If k is 64, a natural choice for the source of bits, then because the set {0, 1, ..., 2^53 - 1} is represented exactly, whereas many subsets of {2^53, 2^53 + 1, ..., 2^64 - 1} are rounded to common floating-point numbers, outputs in [0, 2^-11) are underrepresented.

this is very misleading, because the points that are "underrepresented" are closer together. The discrete probability density created by the naive method is a perfectly good approximation to the uniform distribution.

Furthermore, although as the article shows, we can do better, this can, and must, come at a cost. Since the small numbers occur with much lower probability, the only way to generate them (without importance sampling) is by generating much more randomness (1088 bits in the article). Generating random bits is expensive, and this uses 17 times more randomness than the naive method.

EDIT: it would be possible to avoid generating all the extra bits in most cases, and so an efficient average time algorithm should be possible, but the worst case still requires 1088 bits to be generated.

noswi · on March 16, 2015

For [0, 1), would the naive approach of generating a string of, say, 16 digits, sticking a "0." in front of it and calling strod / atof yield similarly uniform results?

CamperBob2 · on March 15, 2015

Wouldn't the best (and coincidentally simplest) way be to synthesize the double-precision word by combining a random integer exponent, a random integer mantissa, and a random sign bit? You'd need to account for the logarithmic distribution of the exponent, but that seems like the biggest complication.

I don't understand the debate about rounding. What does it mean to round a random number? If the rounding process is biased, the number will be less random as a result, so you shouldn't have rounded it. If the process isn't biased, the number will be no more or less randomly-distributed than it was before, so there was no point in rounding it.

alepper · on March 15, 2015

The clue's here:

> What is the `uniform' distribution we want, anyway? It is obviously not the uniform discrete distribution on the finite set of floating-point numbers in [0, 1] -- that would be silly. For our `uniform' distribution, we would like to imagine[*] drawing a real number in [0, 1] uniformly at random, and then choosing the nearest floating-point number to it.

Because of the logarithmic representation, there are as many floating point numbers between .25 and .5 as there are between .5 and 1. If you uniformly sample numbers with an exact, finite floating point representation then you don't get something that 'looks like' a uniform distribution of real numbers in [0, 1] -- which is more likely what was wanted.

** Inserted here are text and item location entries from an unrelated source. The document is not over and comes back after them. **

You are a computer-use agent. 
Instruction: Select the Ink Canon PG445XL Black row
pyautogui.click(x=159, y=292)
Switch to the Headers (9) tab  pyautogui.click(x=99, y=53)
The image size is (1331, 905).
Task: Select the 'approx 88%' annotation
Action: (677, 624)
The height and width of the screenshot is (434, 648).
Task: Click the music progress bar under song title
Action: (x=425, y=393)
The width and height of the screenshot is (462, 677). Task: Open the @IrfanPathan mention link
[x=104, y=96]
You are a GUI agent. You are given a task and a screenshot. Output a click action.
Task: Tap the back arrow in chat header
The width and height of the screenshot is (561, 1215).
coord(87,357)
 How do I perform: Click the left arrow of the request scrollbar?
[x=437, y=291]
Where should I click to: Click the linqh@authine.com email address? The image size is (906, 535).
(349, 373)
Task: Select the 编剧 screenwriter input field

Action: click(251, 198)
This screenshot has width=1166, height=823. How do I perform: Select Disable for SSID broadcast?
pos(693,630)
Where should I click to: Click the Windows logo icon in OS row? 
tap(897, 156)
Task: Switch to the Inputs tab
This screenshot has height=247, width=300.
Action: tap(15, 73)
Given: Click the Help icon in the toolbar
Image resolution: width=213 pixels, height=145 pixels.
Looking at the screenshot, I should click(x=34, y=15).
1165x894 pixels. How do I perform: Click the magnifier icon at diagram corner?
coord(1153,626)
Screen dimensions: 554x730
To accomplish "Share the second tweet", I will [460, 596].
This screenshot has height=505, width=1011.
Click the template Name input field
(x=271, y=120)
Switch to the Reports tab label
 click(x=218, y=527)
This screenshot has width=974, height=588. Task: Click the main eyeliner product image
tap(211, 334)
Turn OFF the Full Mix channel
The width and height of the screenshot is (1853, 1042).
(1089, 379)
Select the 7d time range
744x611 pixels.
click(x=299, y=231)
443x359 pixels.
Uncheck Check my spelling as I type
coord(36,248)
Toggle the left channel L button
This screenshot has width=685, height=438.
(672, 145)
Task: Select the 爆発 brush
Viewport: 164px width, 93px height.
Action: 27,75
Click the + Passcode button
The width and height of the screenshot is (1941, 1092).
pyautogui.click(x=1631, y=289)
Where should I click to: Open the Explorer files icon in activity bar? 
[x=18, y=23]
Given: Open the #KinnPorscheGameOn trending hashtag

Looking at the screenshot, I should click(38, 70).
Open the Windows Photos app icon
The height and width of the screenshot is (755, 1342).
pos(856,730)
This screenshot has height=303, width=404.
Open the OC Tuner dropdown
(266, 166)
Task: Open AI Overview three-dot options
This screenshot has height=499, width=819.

angersock · on March 15, 2015

Bingo. The ongoing mindfuck of floating point representations is that sort of non-even mapping of certain intervals.

CamperBob2 · on March 15, 2015

Right, which is why I said you'd have to account for the log bias when you pick a random integer exponent. Otherwise most of your results would be really tiny.

The method bhickey suggests above sounds like a nifty workaround for the problem as well.

alepper · on March 15, 2015

You're right, sorry. I responded to 'why round?' but missed that comment.

rcthompson · on March 15, 2015

I'm sure that there are valid reasons to want to do this, but if your find yourself needing to do this, I think you should at least consider whether there might be some other way to get what you want.

mellavora · on March 15, 2015

Using a computer algorithm, http://en.wikipedia.org/wiki/Mersenne_twister is a good choice.

"Anyone who considers arithmetical methods of producing random digits is, of course, in a state of sin." -- Von Neumann.

Using a computer, maybe look for small current variations around a resistor or similar device? http://en.wikipedia.org/wiki/Hardware_random_number_generato...

lvh · on March 15, 2015

The problems in the article have nothing to do with the source; it assumes that a source of randomness already exists. Mersenne Twister provides you with some random numbers (generally sequences of random, uniformly distributed, 32 bit integers). It does not solve the problem of picking a random double between 0 and 1.